Data lines:
# # # # #
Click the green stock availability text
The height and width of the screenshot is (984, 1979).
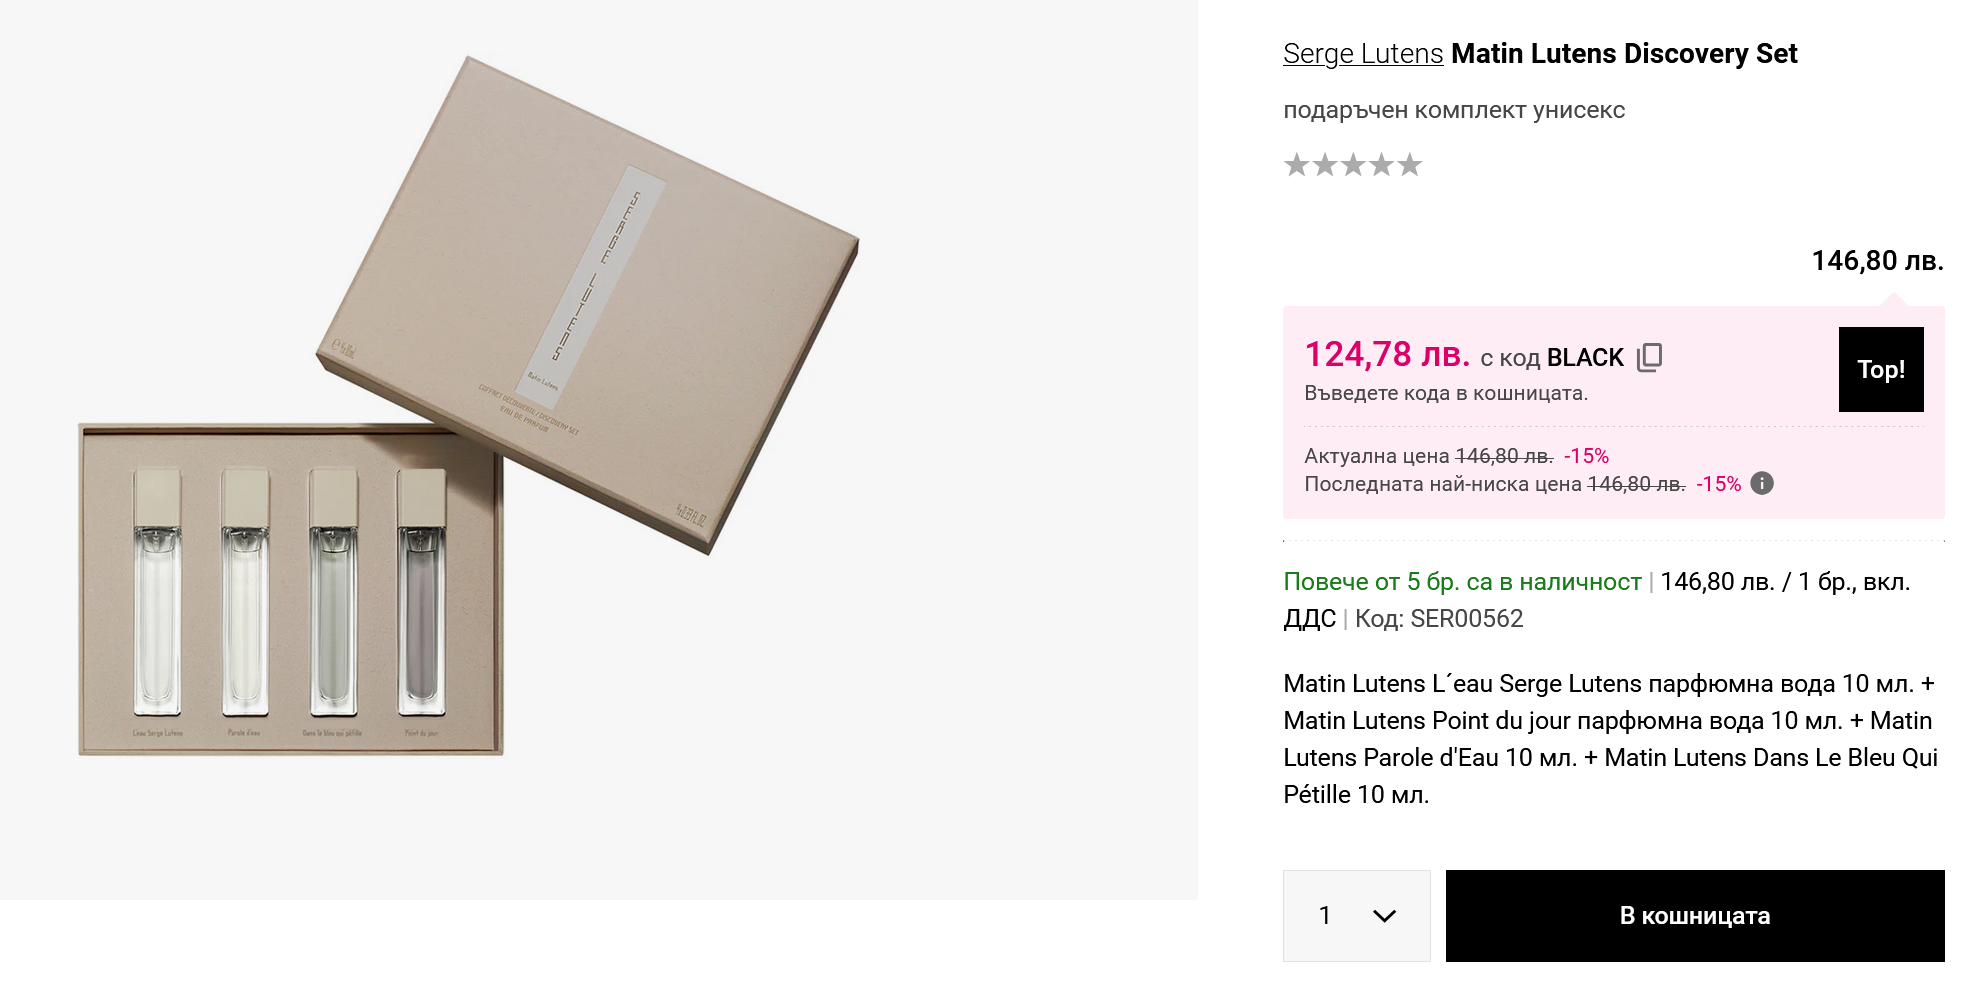pyautogui.click(x=1462, y=582)
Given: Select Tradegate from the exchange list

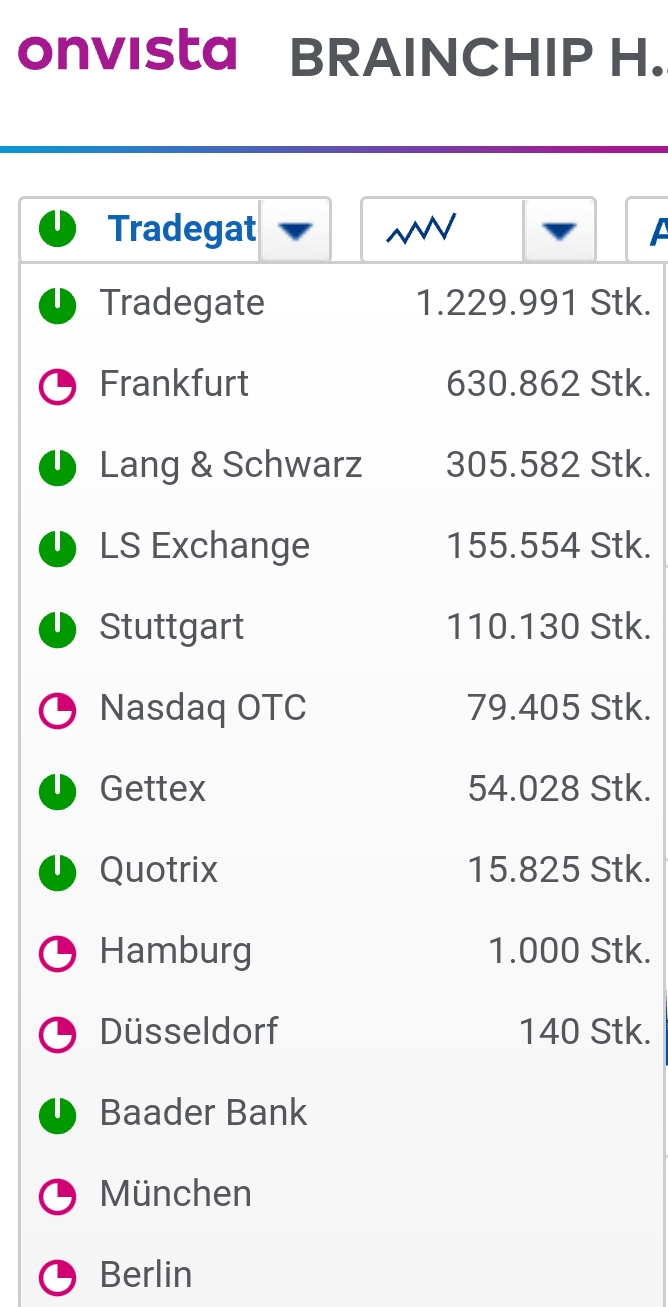Looking at the screenshot, I should tap(182, 303).
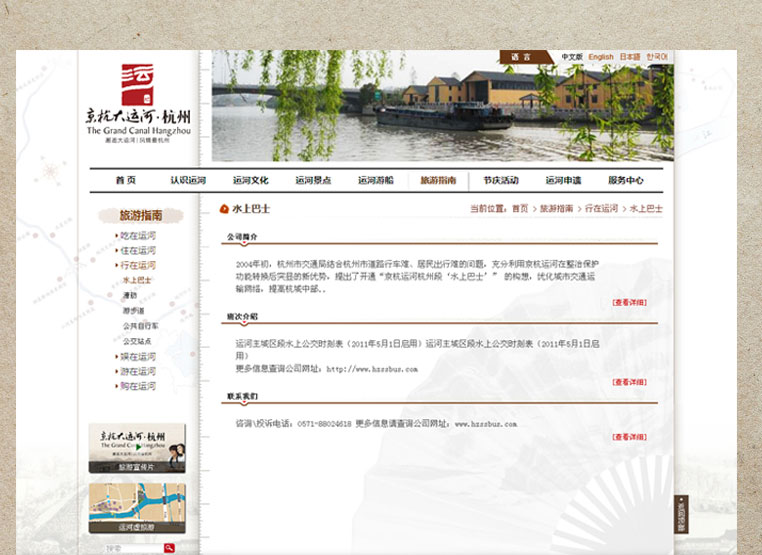Expand 住在运河 sidebar section
This screenshot has height=555, width=762.
coord(138,250)
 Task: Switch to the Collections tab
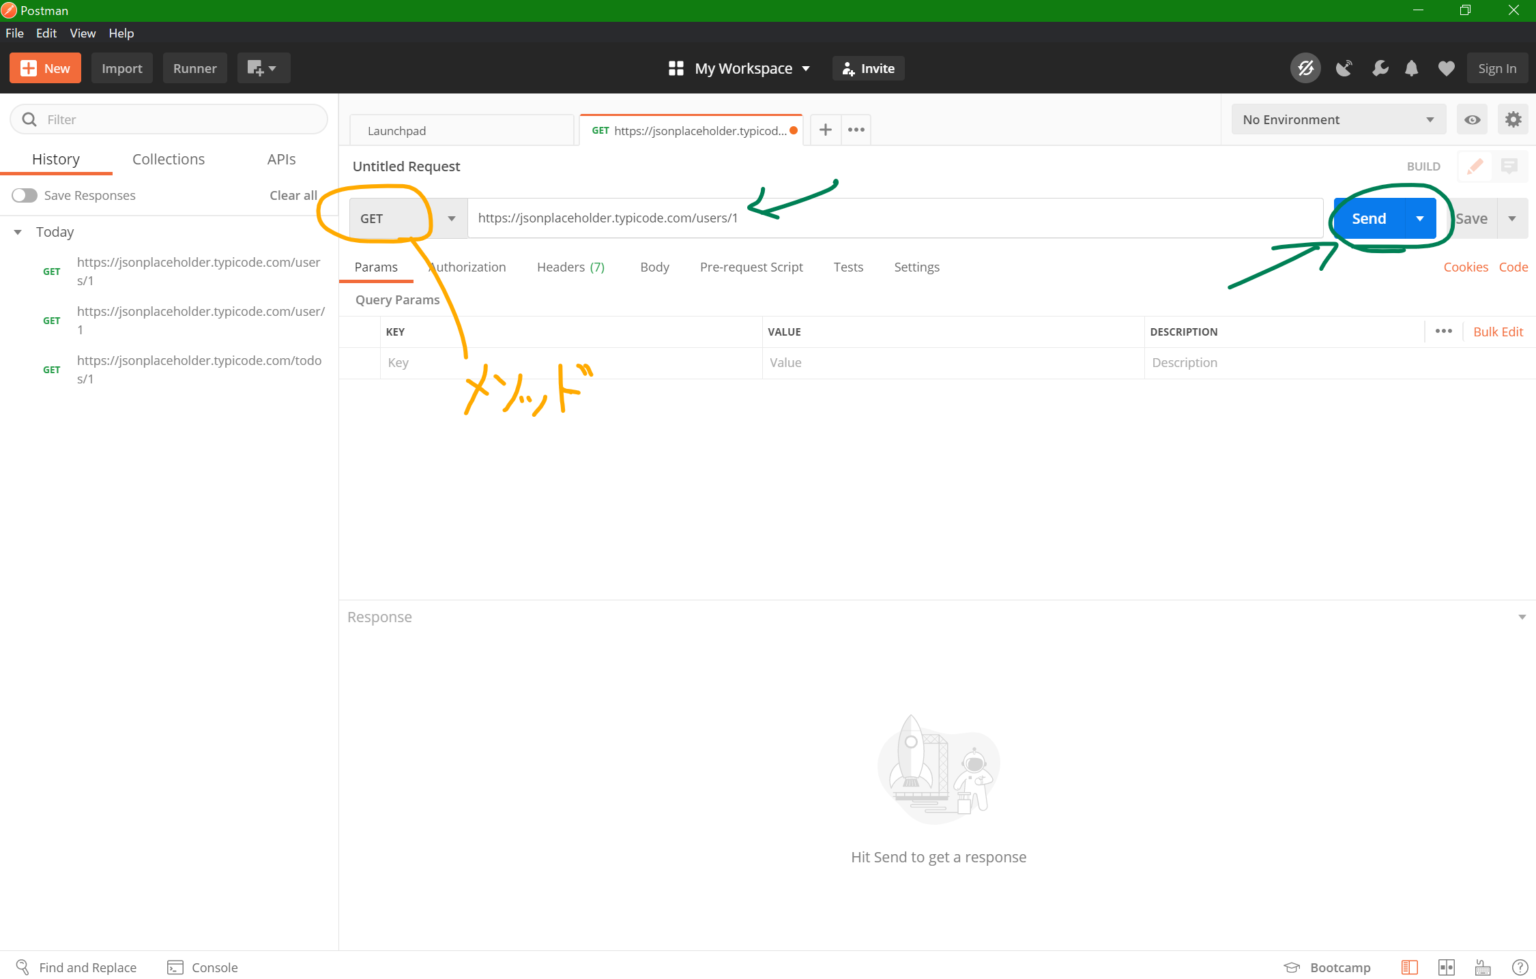tap(168, 159)
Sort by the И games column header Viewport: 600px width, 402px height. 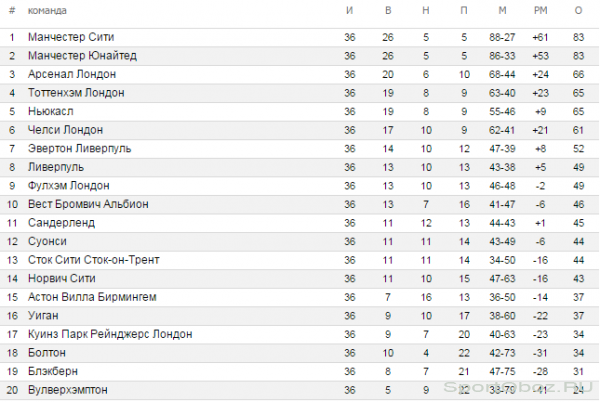click(x=349, y=11)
# # # # #
Task brief: From the first line down through the line containing "coord(138,250)", copy the lines again with "green" replaced by "red" and nothing else changed, and omit the pictures.

Full answer:
Click the red stock availability text
The height and width of the screenshot is (984, 1979).
pyautogui.click(x=1462, y=582)
Given: Select Tradegate from the exchange list

Looking at the screenshot, I should tap(182, 303).
Expand 住在运河 sidebar section
This screenshot has height=555, width=762.
coord(138,250)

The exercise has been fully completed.